The agreement covers everything you’ve decided: property division, support obligations, custody arrangements, and any other terms specific to your situation. It has the same legal weight as a judgment after a trial.
That said, circumstances change. If either of you experiences a significant change in income, if custody arrangements aren’t working, or if other major life changes occur, you can request modifications through post-judgment mediation or, if necessary, through the court. But the original agreement stands unless and until a court approves changes based on changed circumstances—not just buyer’s remorse.
Most couples complete mediation in 3 to 6 sessions spread over 2 to 4 months. Complex cases involving business valuations, multiple properties, or intricate custody arrangements may take longer.
The timeline depends partly on you. If you’re both prepared with financial documents and ready to have productive conversations, things move faster. If one of you needs time to gather information or consult with financial advisors, that extends the process.
Compare that to litigation, where you’re waiting for court dates that might be 6 months out, then waiting again for the next hearing, then waiting for trial. Contested divorces routinely take 12 to 18 months or longer. With mediation, you control the schedule—sessions happen when you’re both available, not when the court calendar opens up.
Yes. Business ownership adds complexity, but that’s exactly why you want experienced neutrals handling your mediation. California is a community property state, which means businesses started or grown during marriage are subject to division.
We help you work through business valuation, whether one spouse will buy out the other’s interest, how to structure payments, and tax implications of different approaches. You might need a business appraiser or forensic accountant to provide valuations—that’s normal for cases involving business assets.
What matters is that you’re making these decisions together with expert guidance, rather than having a judge who doesn’t understand your business make decisions for you. Mediation gives you flexibility to create arrangements that keep the business viable while ensuring fair compensation for both spouses.
You don’t need to be friends or even particularly civil outside of mediation sessions. You just need to be willing to show up and work through the issues with our help.

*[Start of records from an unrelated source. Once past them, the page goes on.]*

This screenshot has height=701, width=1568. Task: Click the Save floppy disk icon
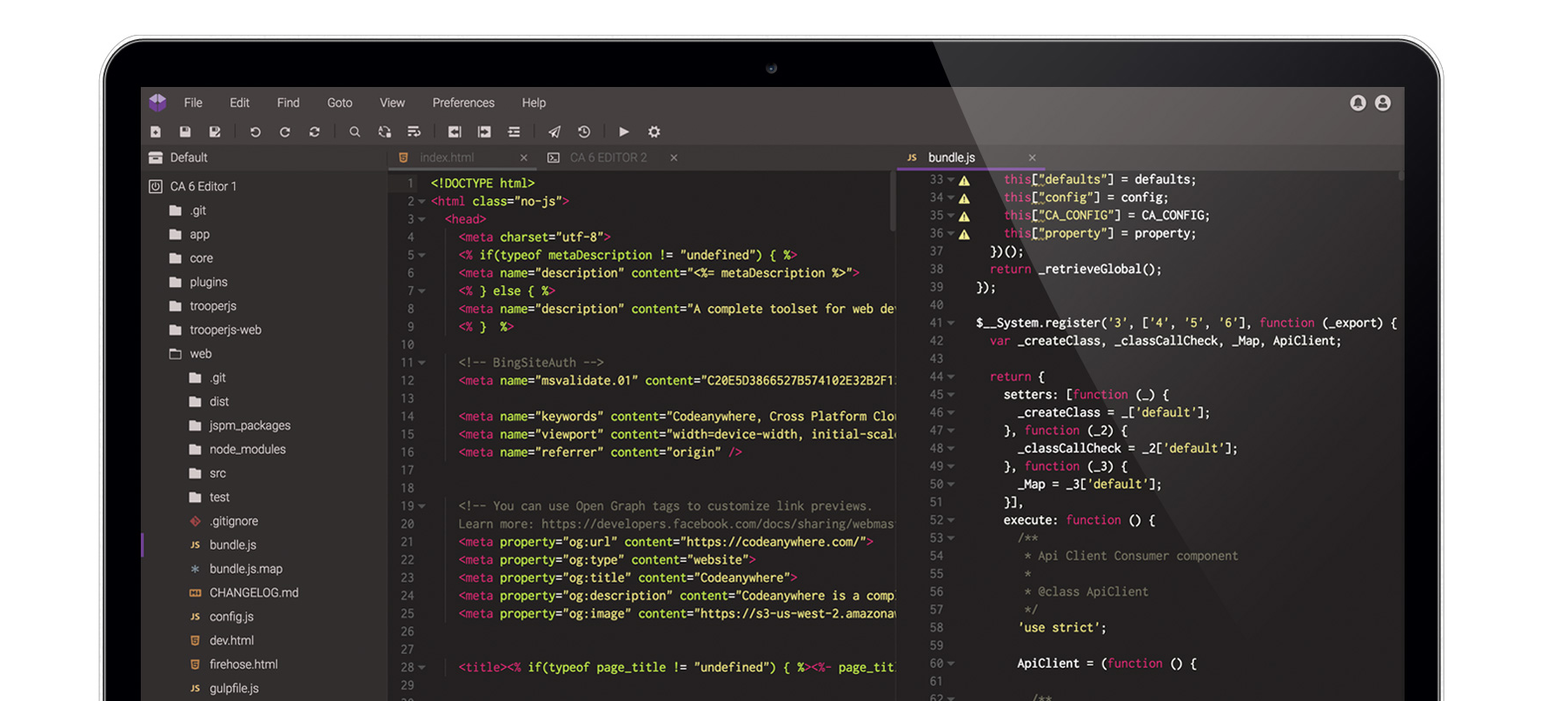(185, 132)
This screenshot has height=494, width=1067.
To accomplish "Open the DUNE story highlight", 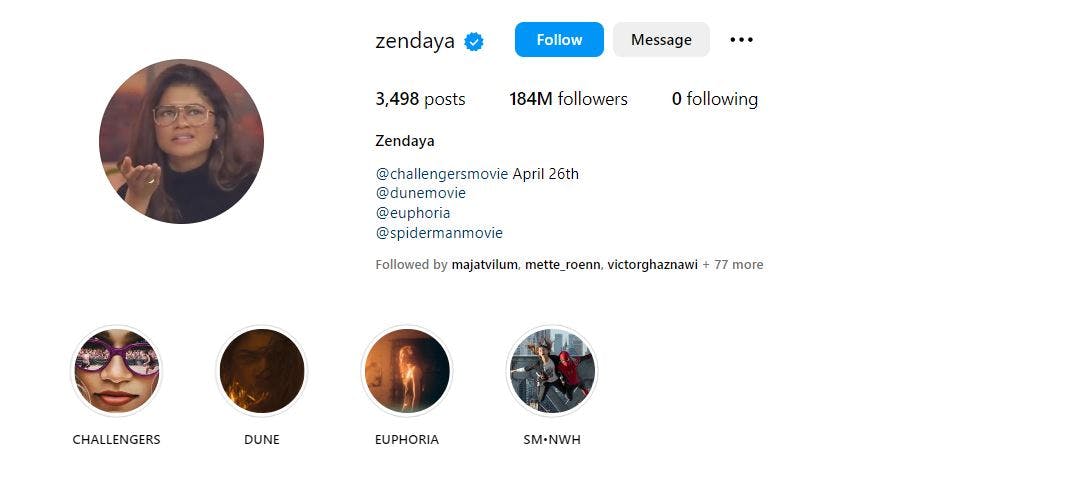I will (x=262, y=371).
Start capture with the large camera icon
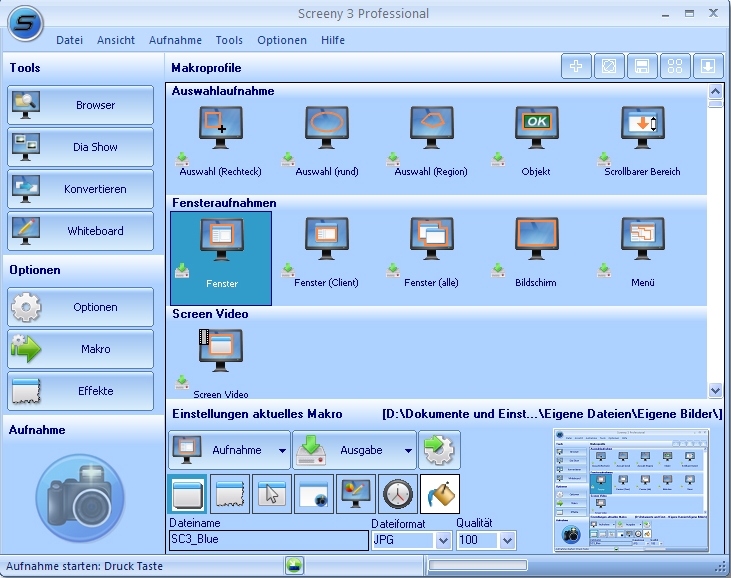Viewport: 731px width, 578px height. 80,498
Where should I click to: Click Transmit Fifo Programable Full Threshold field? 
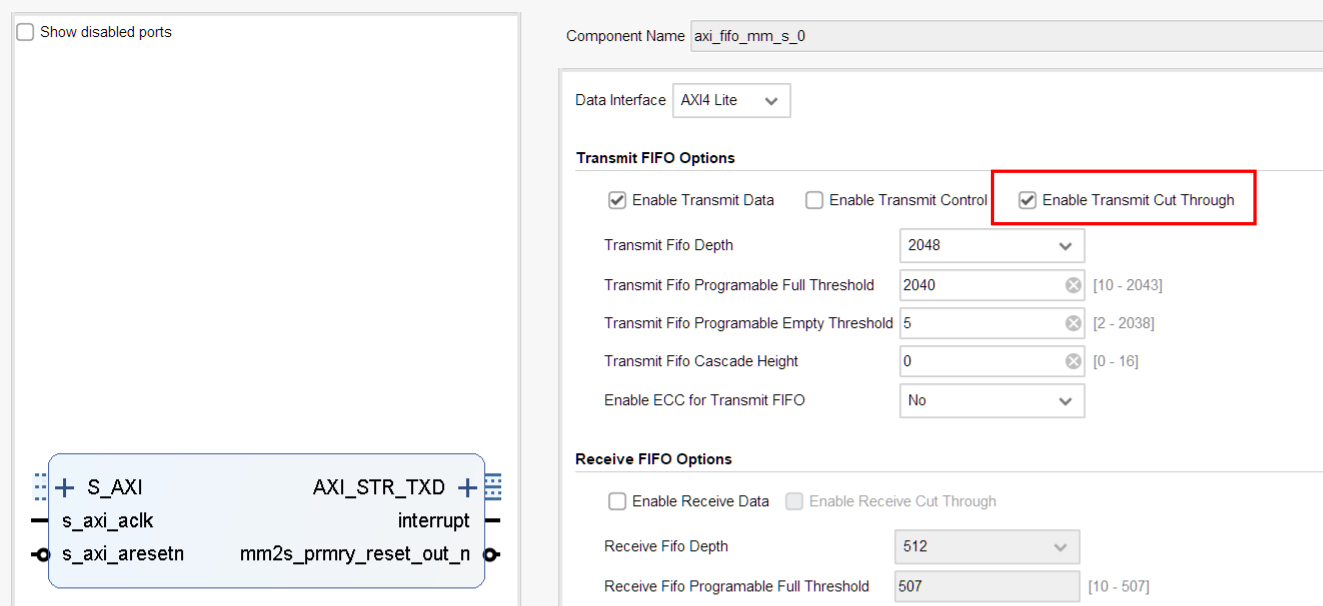coord(980,285)
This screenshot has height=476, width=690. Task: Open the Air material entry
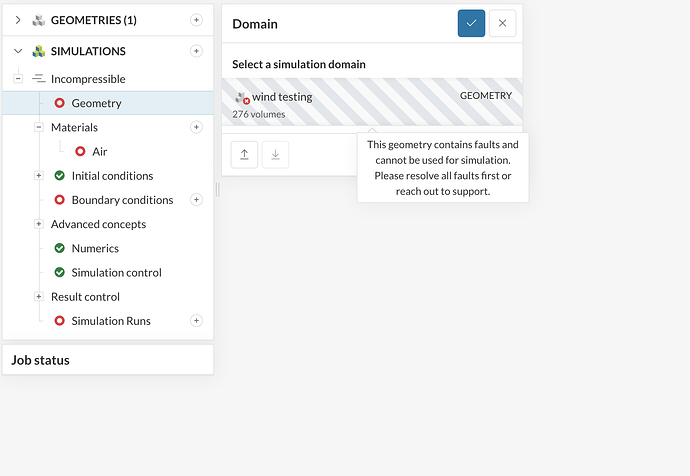99,151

We control the process and keep conversations productive. If emotions run high, we redirect the discussion. If communication breaks down, we can meet with each of you separately and shuttle between rooms. The structure exists specifically to handle conflict—that’s the whole point.
What doesn’t work is if one of you refuses to participate in good faith, hides assets, or uses the process to punish the other person. Mediation requires both parties to be honest and willing to reach a fair resolution. If you’ve got that, even high-conflict couples can successfully mediate their divorce.